Word on the Street Issue 14, September 2021
Americana Pizza owner Max Lillie is familiar with Boise’s unhoused community. His shop next to Rhodes Skate Park serves anyone who loves good pizza, and the business makes a point to welcome all community members as customers, housed or not.
The building at the corner of 16th and Americana in west downtown was the home of Reel Foods, a popular fresh seafood market formerly located just around the corner from Interfaith Sanctuary, CATCH, and Corpus Christi House. Lillie said the building’s history was in part why he chose to move in. The addition of the skate park next door, a kitchen hood system pre-installed in the building, and the lack of restaurants nearby meant a self-sustaining setup and solid customer base for pizza by the slice.
The location never scared Lillie. Inside the shop, wood floors have been stripped to their original finish. The walls are lined with colorful skateboards and photographs of pizza in its many forms across the United States. It’s a friendly corner in an area where homelessness happens to be visible. “I grew up in San Diego and so I wasn’t afraid when I came and saw this location,” said Lillie in reference to the tent city that was Cooper Court around 2018.
“I was following the civil rights case (Martin v Boise) closely. I wasn’t afraid of having unhoused people around. In a bigger city, you see businesses thrive in that environment. I think these people appreciate getting a hot meal for a cheap price and having a place when it’s raining or when it’s cold to come in and have a hot meal they’ve paid for themselves.”

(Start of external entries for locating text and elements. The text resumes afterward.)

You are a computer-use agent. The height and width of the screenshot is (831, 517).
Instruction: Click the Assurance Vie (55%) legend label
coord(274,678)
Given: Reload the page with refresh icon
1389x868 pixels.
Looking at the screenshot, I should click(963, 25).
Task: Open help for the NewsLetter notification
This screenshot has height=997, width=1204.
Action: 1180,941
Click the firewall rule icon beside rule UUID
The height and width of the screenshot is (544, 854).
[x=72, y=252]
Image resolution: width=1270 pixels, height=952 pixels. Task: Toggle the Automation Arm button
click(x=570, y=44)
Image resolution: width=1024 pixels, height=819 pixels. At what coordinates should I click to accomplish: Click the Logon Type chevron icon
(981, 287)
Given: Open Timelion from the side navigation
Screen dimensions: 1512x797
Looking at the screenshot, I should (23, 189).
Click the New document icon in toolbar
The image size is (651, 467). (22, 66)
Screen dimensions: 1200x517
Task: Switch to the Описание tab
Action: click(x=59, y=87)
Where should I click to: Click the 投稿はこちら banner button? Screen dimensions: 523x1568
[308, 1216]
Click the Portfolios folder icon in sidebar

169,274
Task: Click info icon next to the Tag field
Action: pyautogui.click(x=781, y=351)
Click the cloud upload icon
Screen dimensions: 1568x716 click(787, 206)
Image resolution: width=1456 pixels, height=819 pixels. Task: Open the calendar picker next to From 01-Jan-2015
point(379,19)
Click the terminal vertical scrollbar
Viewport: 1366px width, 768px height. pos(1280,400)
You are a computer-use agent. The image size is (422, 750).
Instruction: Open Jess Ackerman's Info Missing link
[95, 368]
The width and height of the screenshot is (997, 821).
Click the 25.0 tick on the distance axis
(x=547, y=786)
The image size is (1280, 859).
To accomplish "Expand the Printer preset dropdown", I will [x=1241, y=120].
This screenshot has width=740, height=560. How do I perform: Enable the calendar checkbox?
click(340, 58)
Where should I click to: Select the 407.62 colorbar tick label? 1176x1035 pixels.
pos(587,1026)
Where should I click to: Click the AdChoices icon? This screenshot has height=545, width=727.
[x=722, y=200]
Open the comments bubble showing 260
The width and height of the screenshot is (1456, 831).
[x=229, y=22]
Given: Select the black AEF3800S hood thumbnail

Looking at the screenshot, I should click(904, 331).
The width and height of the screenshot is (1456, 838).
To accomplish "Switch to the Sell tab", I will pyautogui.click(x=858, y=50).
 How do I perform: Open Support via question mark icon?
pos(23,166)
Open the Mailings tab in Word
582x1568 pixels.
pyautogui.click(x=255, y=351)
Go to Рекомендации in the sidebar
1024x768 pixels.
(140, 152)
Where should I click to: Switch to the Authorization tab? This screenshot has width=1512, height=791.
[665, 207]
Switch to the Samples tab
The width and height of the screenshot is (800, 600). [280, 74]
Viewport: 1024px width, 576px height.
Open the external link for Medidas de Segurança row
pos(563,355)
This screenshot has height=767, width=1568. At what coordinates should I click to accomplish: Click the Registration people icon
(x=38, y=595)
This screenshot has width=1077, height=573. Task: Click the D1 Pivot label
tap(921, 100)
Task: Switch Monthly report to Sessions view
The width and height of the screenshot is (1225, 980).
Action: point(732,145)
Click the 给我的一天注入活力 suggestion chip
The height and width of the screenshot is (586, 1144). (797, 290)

Lillie and staff enjoy operating Americana at its current location. The business sees itself as a willing low-barrier employer for people trying to reenter the workforce. Like in any community, there are ups and downs, but people simply like good food. “It’s usually a positive experience,” Lillie said.
Before serving pizza, Lillie owned a food truck called Gem Street Kitchen, where he and staff made Baja-style Mexican food. One winter, Lillie became interested in pizza and started playing around with dough recipes. His desire to learn took him on a trip across the United States to visit all the famous pizza spots. “I came back and opened up a pizza shop. I felt like this location was good,” he said.
The first year Americana Pizza was in business, the shop’s end of year report displayed the name of an unhoused man well known in the community as its best customer. “He’d come in here and order like 8 slices, then sit and watch high school football highlights on his phone,” said Lillie. “He moved to Boise from the east coast, said Jesus told him to move here. He was in crazy good shape. He walked everywhere. He never got upset and would just hang out.”
Interfaith Sanctuary began ordering from Americana after donors started a pizza night for shelter guests. The made-from-scratch pies were more popular than those premade by a national franchise, something Lillie and his staff are proud of. Everyone who works in the kitchen at Americana loves to learn about food, and their pizza is a mix of everything Lillie learned on the road.
“We ferment the dough for 48 hours before we serve it. The cornmeal bottom we got from working at a pizza shop in San Francisco for a few days to get some experience,” he said. “We make a very classic pomodoro sauce, similar to New York-style, using good tomatoes, extra virgin olive oil, sea salt, fresh oregano and romano cheese. There’s no sugar added. It’s super simple.”